Objectifs:
1 – Veuillez recopier l'extrait sur le film R100 en commençant par « Notre avis : Réalisateur » et en allant jusqu'à « même veine comique. ».
2 – Pour chaque affirmation, indiquez par oui ou par non si elle concorde avec l'extrait sur le film R100, en citant les mots qui tranchent : (a) le personnage principal vend de la literie ; (b) l'adhésion au club dure deux ans ; (c) Symbol date de 2009.
3 – Prolongez l'extrait sur le film R100 au-delà de sa dernière phrase.

L’argument : Un homme, qui prend soin de son fils depuis que sa femme est plongée dans le coma, entre dans un immeuble des plus banals. Il décide alors de devenir membre d’un club privé, après avoir pris connaissance des prestations proposées et du fait que l’adhésion n’est valable qu’une seule année et ne peut être annulée que sous certaines conditions. En tant que nouveau membre, un monde de plaisirs s’offre alors à lui. Il en apprécie tout particulièrement l’intrusion dans son quotidien de femmes dominatrices. Jusqu’au jour où celles-ci s’approchent d’un peu trop près de sa famille – laquelle ne se doute de rien – et où, avec un courage rarement affiché dans sa petite vie de vendeur de literie, il va alors tenter d’annuler son adhésion au club.
Notre avis : Réalisateur inclassable, Hitoshi Matsumoto est l’auteur de films étonnants jouant sur l’absurde, comme l’OFNI (objet filmique non identifié) que constitue Symbol (2009). Avec R100, il renoue avec la même veine comique.

Données enregistrées:
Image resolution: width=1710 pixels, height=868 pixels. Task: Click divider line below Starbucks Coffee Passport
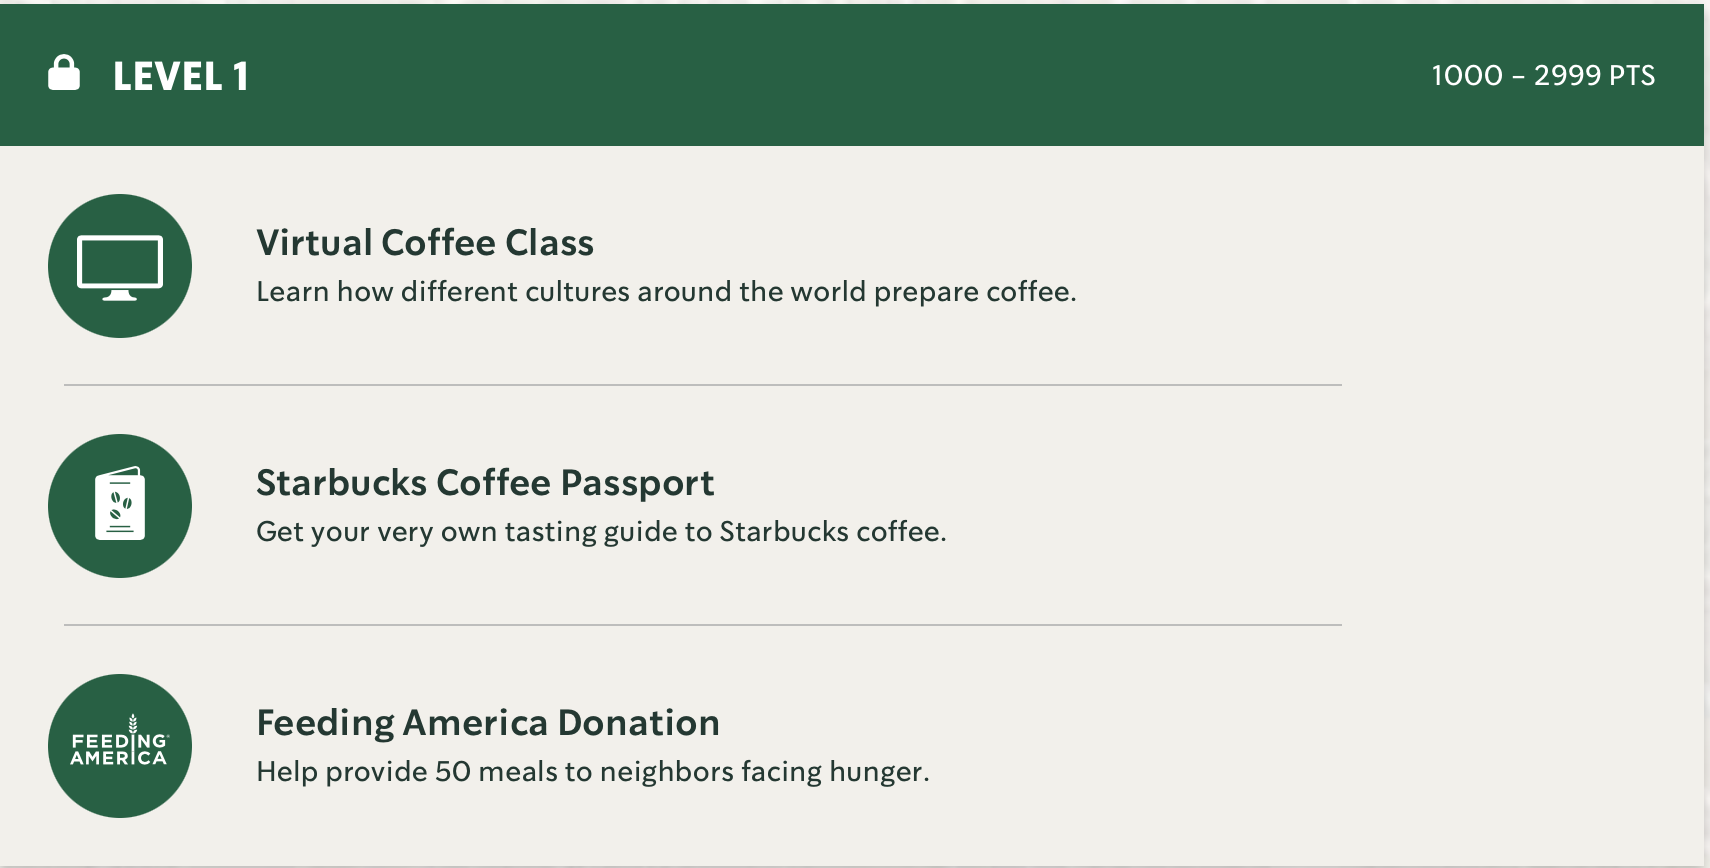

Résultats attendus:
1 –
Notre avis : Réalisateur inclassable, Hitoshi Matsumoto est l’auteur de films étonnants jouant sur l’absurde, comme l’OFNI (objet filmique non identifié) que constitue Symbol (2009). Avec R100, il renoue avec la même veine comique.

2 –
(a) Oui : « sa petite vie de vendeur de literie ».
(b) Non : « l’adhésion n’est valable qu’une seule année ».
(c) Oui : « Symbol (2009) ».

3 –
On est même précisément en face d’un humour typiquement japonais. Le titre R100 intrigue, laissant volontairement entendre que le film qu’il défend est interdit aux personnes âgées de moins de 100 ans ! Une plaisanterie qui donne le ton.
Mais ce n’est rien comparé au contenu du film. Car on pourrait dire que ce long métrage complètement dingue va à 100 à l’heure ou contient au moins 100 blagues énormes ! R100 est à prendre comme un pur délire.
Le principal protagoniste du film est un “salary man” japonais dépressif qui s’ennuie dans son travail et doit élever seul son jeune fils car sa femme est dans le coma. Sa vie est loin d’être enthousiasmante et pour s’évader de son morne quotidien, il décide de prendre un contrat auprès d’une société nommée Bondage. Sa vie va alors changer de façon radicale. De jolies dominatrices, habillées façon SM, vont s’occuper de son cas en le frappant dans des lieux publics, de façon imprévisible.
Bien que disposant d’un scénario en apparence totalement déjanté, le film suit pourtant une ligne directrice assez claire. Le salary man de R100 a adhéré au club Bondage pour sentir qu’il existe. Son sado-masochisme est bien dans le style japonais où la souffrance s’apparente à une source de vie. C’est une thématique que l’on retrouve par exemple chez Shinya Tsukamoto dans Tokyo Fist.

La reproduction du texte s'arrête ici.